The QFG series were designed with seasons (or winds/elements)  in mind, at first. The first game was obviously Spring, and the second Summer. The third one threw that out the window and autumn came back in the fourth game, as for the fifth game — we can probably ignore the fifth game, for it lacked the charm of the first four, it was rushed (before the the major layoffs of the whole QFG development team in 1999). But as the title of this article indicated, I need to talk about the second game, Trial by Fire, a masterpiece of storytelling built on top of an already innovate design, not unlike how Ultima V was built from the entrails of IV, as mentioned in my previous article.

Trial by Fire was the only game in the series that was not officially released in VGA and point and click interface as the first was. The task fell on AGD Interactive Studio (short for Anonymous Game Developers Interactive) who was previously known as Tierra. The Studio had  released the excellent King’s Quest I and II VGA remake (even with professionally done voice acting) using the AGS platform, with the permission of Vivendi (who now owns Sierra). Earlier this year Trial By Fire was released and it could be nabbed here.

QFG2While the voice acting is missing here due to the large amount of dialogue, every other added aspect of the remake made the already exceptional original even more, immaculate. Aside from the graphical face-lift with added cut-scenes and the obvious point-and-click advantage over typing (the verb parser is still there if that floats your boat), many other aspects of the original is improved. Combat of the original is too easy, it is addressed in the remake with much more difficult AI and added movements (combos , special attacks), making the combat more strategic while giving arcade-newbies an option to let the computer take over and veterans much more challenge. Readers who are interested in the details can read the developer interview here.  The dungeon-like 3D map of the original was hard to navigate (it could be frustrating especially before you got the map), a fast-travel option is added here to make the game much more friendly. Easter eggs are added here and there to please fans of the genre as well.

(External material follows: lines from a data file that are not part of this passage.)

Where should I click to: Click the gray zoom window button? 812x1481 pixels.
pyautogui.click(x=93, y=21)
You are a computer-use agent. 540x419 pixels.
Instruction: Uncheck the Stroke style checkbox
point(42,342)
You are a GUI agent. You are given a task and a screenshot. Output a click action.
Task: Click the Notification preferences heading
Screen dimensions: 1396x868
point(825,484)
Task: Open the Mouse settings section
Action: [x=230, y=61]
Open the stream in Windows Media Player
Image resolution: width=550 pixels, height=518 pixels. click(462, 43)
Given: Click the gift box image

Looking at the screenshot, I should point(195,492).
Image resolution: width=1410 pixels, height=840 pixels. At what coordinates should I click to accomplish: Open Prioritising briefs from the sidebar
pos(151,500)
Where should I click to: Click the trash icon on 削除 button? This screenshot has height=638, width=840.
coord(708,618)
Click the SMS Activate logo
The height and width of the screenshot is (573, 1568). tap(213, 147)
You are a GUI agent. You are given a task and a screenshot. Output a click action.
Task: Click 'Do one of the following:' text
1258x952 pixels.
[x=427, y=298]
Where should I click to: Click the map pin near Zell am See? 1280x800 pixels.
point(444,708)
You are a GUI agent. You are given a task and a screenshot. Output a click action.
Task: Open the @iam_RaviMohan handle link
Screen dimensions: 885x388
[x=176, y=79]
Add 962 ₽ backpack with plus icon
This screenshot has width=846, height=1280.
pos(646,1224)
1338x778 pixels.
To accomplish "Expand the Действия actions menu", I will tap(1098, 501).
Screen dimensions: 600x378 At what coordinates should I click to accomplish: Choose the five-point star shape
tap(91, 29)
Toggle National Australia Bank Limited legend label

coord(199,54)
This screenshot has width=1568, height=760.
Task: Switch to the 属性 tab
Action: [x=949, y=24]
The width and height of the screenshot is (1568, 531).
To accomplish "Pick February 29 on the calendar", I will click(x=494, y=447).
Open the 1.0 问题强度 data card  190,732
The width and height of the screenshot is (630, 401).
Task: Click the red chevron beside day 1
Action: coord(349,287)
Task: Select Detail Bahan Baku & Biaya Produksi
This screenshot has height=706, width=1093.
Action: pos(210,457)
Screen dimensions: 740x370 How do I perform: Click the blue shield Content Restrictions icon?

QFG10The remake retains the option to import a character and will also work with the third game. Those who are new to the series can start from the first game and jump to the remake. If your hero follows a certain path (with honor) he can become a paladin (the 4th class) which will carry out through the rest of the series. Sticking to that path makes continuing the hero’s quest much more interesting, even though the rest of the path lacked the charm of the first two.

There really isn’t much more I can say to persuade and dissuade you from getting on with your quest to become a hero, if you haven’t already. This is one of the finest games ever made, if you had only 10 games to play in your lifetime this is one of them. Get it now, or regret it for the rest of your life.